**Problems to work on:**
a) According to the translation exercise page, when is the assignment due?
b) Do these statements agree with the translation exercise page? Answer yes or no to each, quoting the words of the page that decide it. (i) In the target language, one line can hold two instructions. (ii) Target-language lines whose first non-space character is ';' are ignored. (iii) Variables in the input language must be declared explicitly.

---------- Text block

CS 351 Translation Exercise

Barney Maccabe Last modified: Tue Oct 5 08:49:18 MDT 1999

Introduction

The goal of this exercise is to introduce the basics of program translation. We start by defining a simple, assembly-like, target language. This language provides very simple operations and primitive control structures.

After we define the target language, we define a simple programming language -- the input language. The language includes input and output statements, assignment statements, expressions written using infix notation and integer variables with implicit declarations.

The program you write for this assignment will translate programs written in the input language into the target language. Source code for an interpreter for the target language is provided so that you can actually run the programs you have compiled. If you spot a significant problem with the code (i.e., a bug, or a particularly ugly piece of code), send me mail (maccabe@cs.unm.edu) and you'll earn a bonus point provided that you carefully document the problem.

Due Date: Thursday September 30, 1999 at the start of class

Description

The Target Language

The target language is line oriented, i.e., each instruction is written on a single line and each line has at most one instruction. Blank lines and lines in which the first non-space character is ';' are ignored. Instruction lines consist of an optional instruction label (a label is an alphanumeric string followed by a colon, ':'); followed by an operation; followed by zero, one, or two operands. Additional text after the last operand is ignored; however, this text should be proceeded by a semicolon (i.e., it should look like a comment.)

--------------------
---------- Dataset content

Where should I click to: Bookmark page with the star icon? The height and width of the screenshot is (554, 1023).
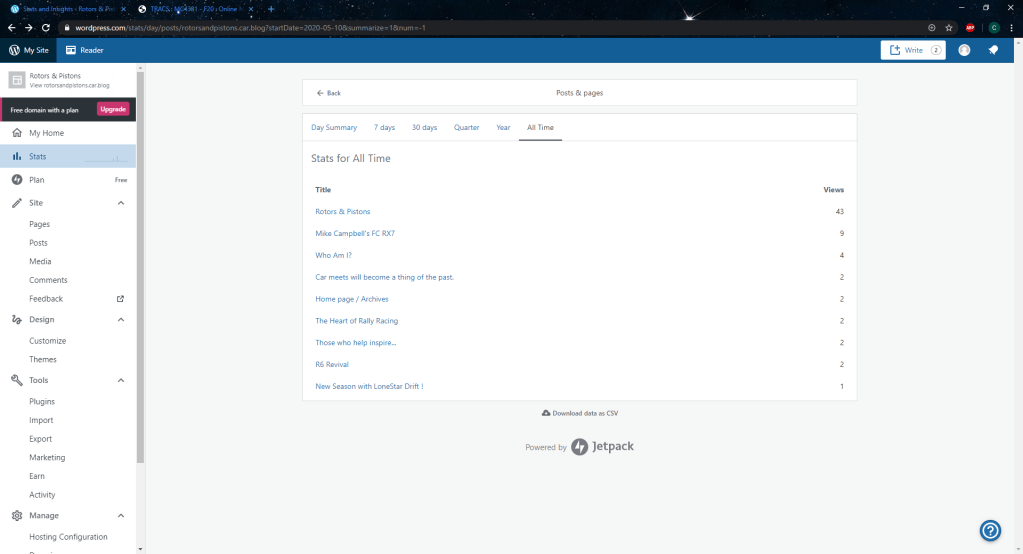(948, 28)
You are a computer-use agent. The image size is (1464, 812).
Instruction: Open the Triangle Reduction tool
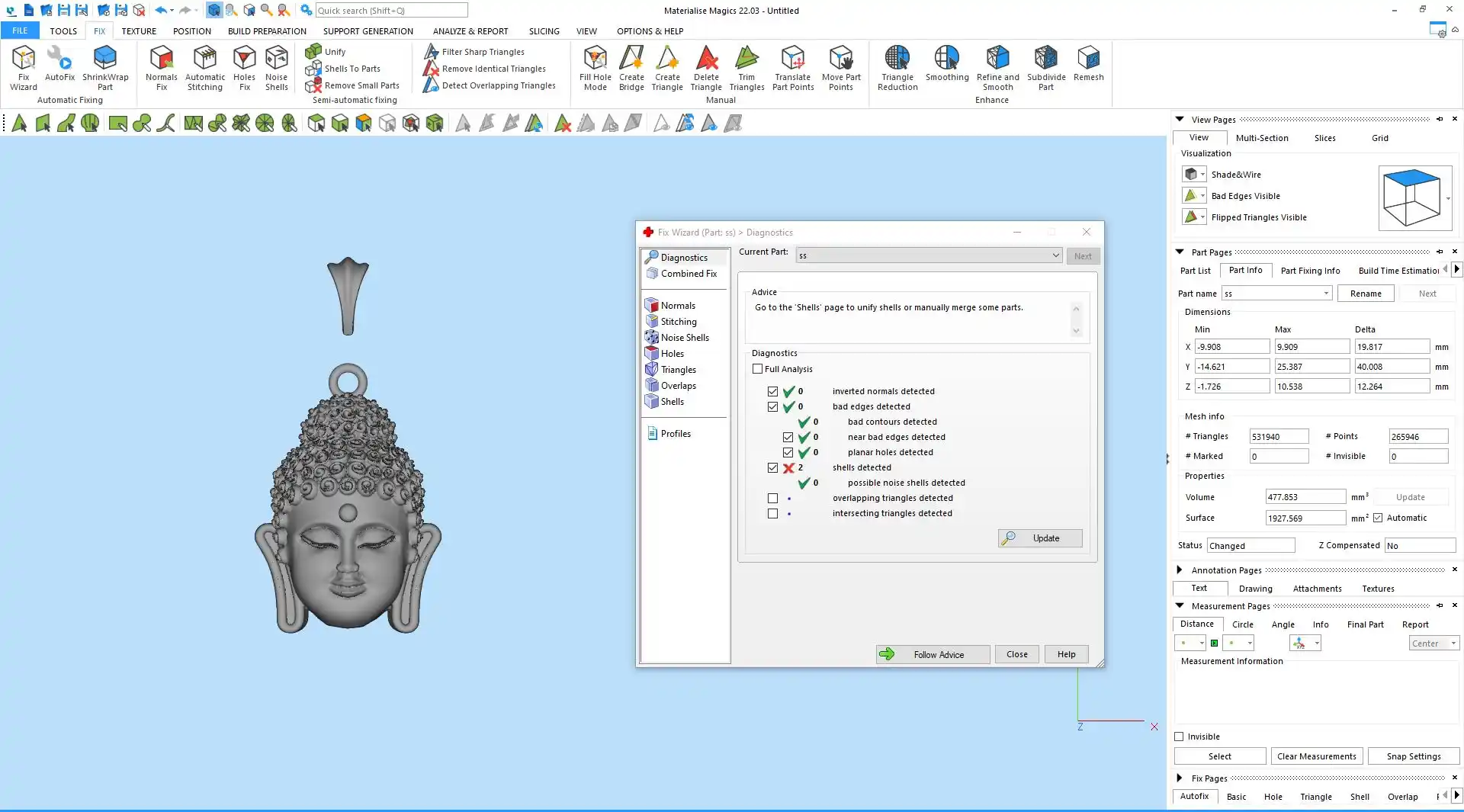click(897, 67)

--------------------

**Responses per task:**
a) Thursday September 30, 1999 at the start of class.

b)
(i) No: "each line has at most one instruction."
(ii) Yes: "Blank lines and lines in which the first non-space character is ';' are ignored."
(iii) No: "integer variables with implicit declarations."